My major critique with Captain America: Brave New World is the marketing campaign.  While I’m not entirely confident that Anthony Mackie can carry an entire franchise yet, the Marvel brand sells itself and much of the advertising for this picture threw out some of the best goodies that the picture offers.  Was it necessary?  This franchise has a built in following and name brand.  You likely know what I’m referring to but I won’t surrender to the masses and reveal the best attraction of the film.  You just might be the one person reading this who returned from a desert island where you lived alone in a dark cave.  I had a lot of fun with this movie.  I would have had my mind blown had I not known as much as I did.  Still, there is a major player who has hardly been discussed or tossed around of late who makes a nice return.

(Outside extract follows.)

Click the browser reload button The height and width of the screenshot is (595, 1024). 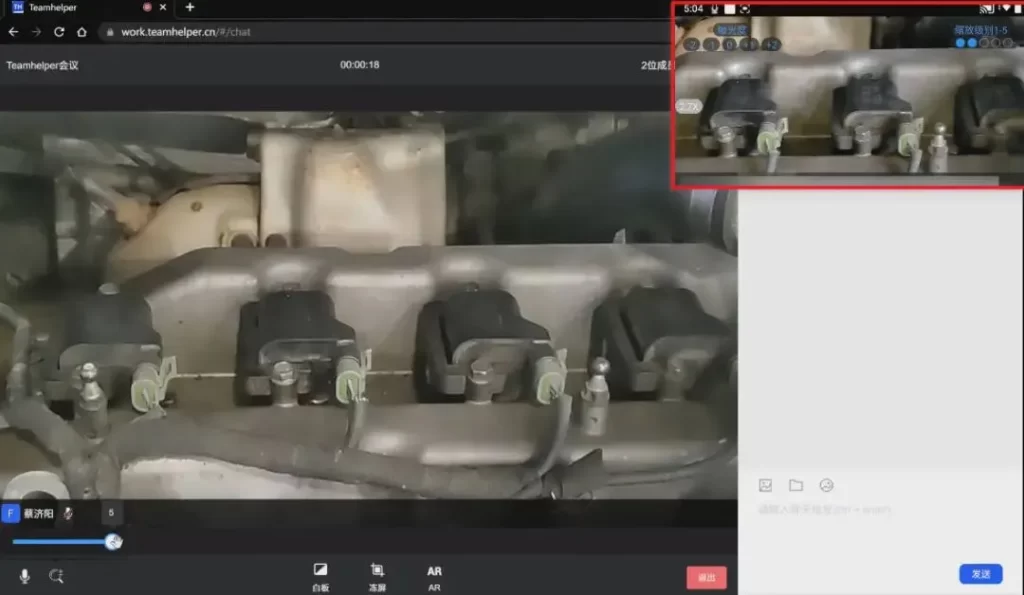[x=59, y=32]
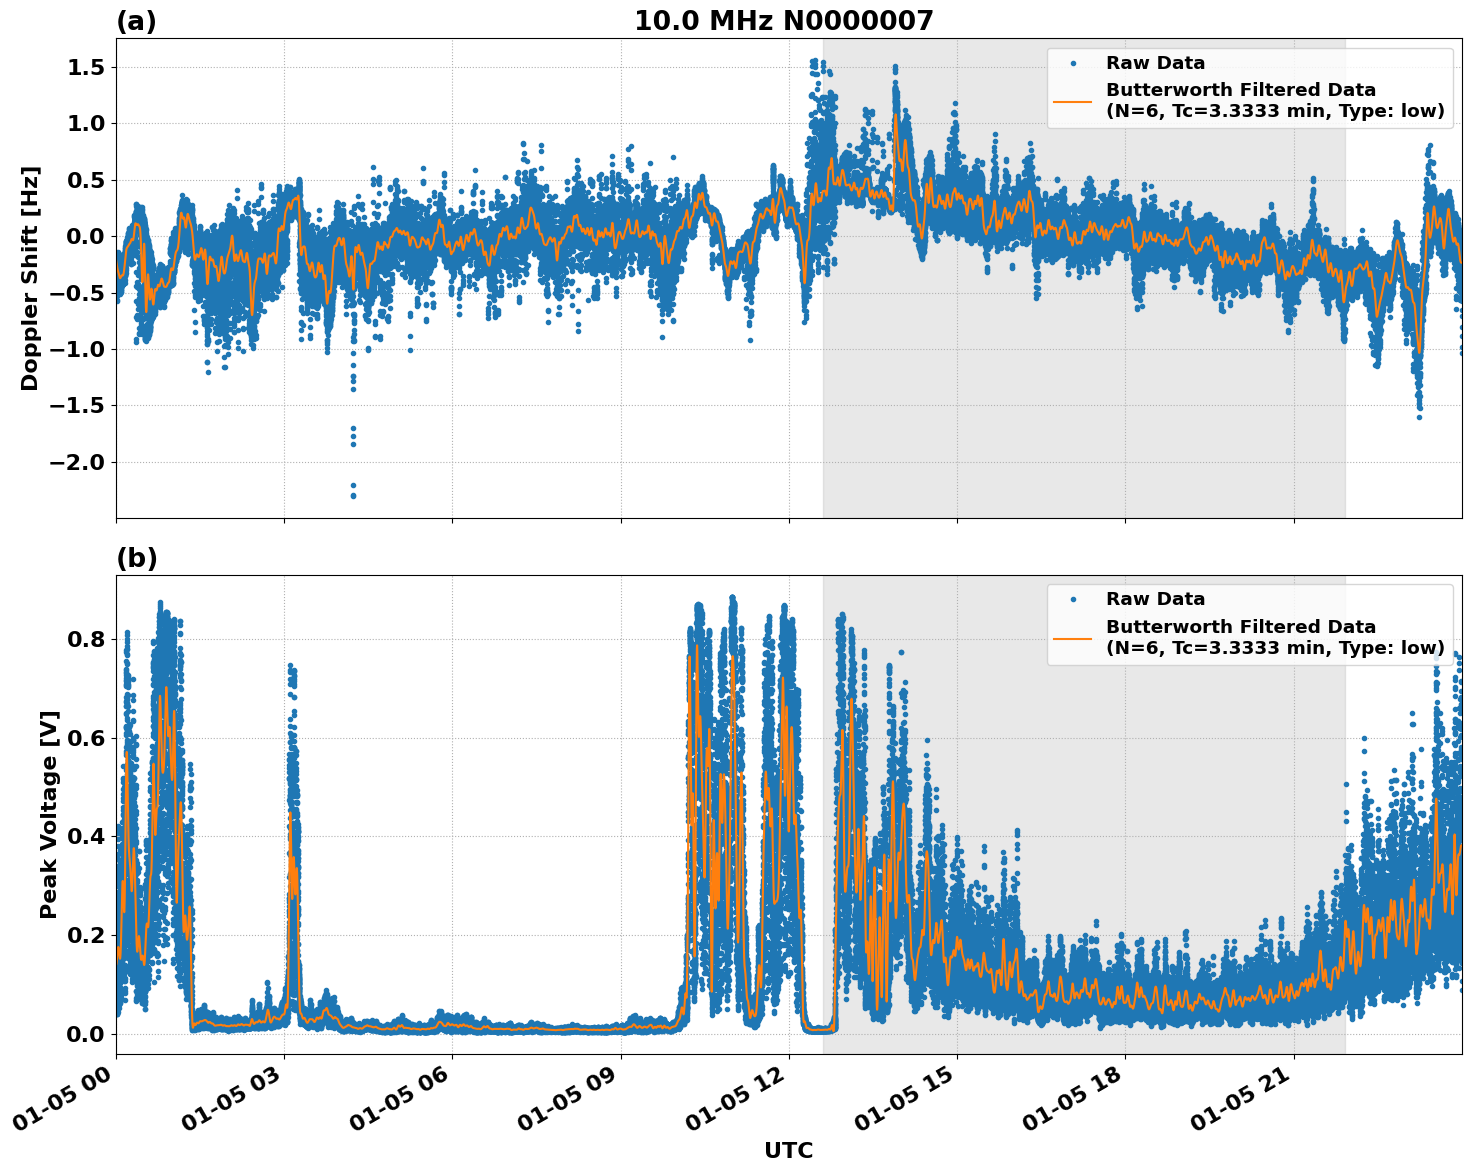Click the -2.0 tick label on panel (a)
Image resolution: width=1472 pixels, height=1172 pixels.
point(75,464)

Julius Onah directs this time and has assembled a well cut action movie.  Most of the scenes are in bright daylight so every soar through the sky with Cap’s colorful wings is easy to follow.  Punches and acrobatic flips are well choreographed.  Military jets thunder across the screen.  Missiles race towards and away from Cap and Falcon.  It’s as colorful as the Marvel artwork found in the original source materials.  A final battle is lots of fun, but the wrap up looks a little odd with the characters supposedly standing amid the wreckage of a Washington D.C. park amid cherry blossom trees.  Just that material alone looked a little too artificial but no matter.  A close up shot of Mackie in his patriotic regalia looks terribly fake and needed another coat of paint to look more convincing.  On a massive Dolby screen (the best way to watch a movie like this because your seats rattle against the sound design), you can easily see the brief eyesore of this moment.  Maybe that will be improved upon when the film hits Blu Ray and streaming. 

As well, the soundtrack is a little intrusive.  It’s adventurous for sure, but the instrumental music never turns off.  There are moments where the heroes are investigating dark rooms and corridors, or Sam and Joaquin are pondering and the music carries on and just feels unwelcome.  Good one on one scenes between Mackie and Ford work on their own, but the soundtrack is just too much for some of these moments.  Let these guys talk and don’t add what isn’t necessary.

Overall, this is a movie I’d watch on repeat.  I like all of the characters.  I appreciate a Parallax View conspiracy kind of plot which is what caters to the Captain America character the best and the dots connect sensibly. 

Captain America: Brave New World is not the best of the Marvel films.  Never needed to be.  It only has to be entertaining, and it more than accomplishes that feat.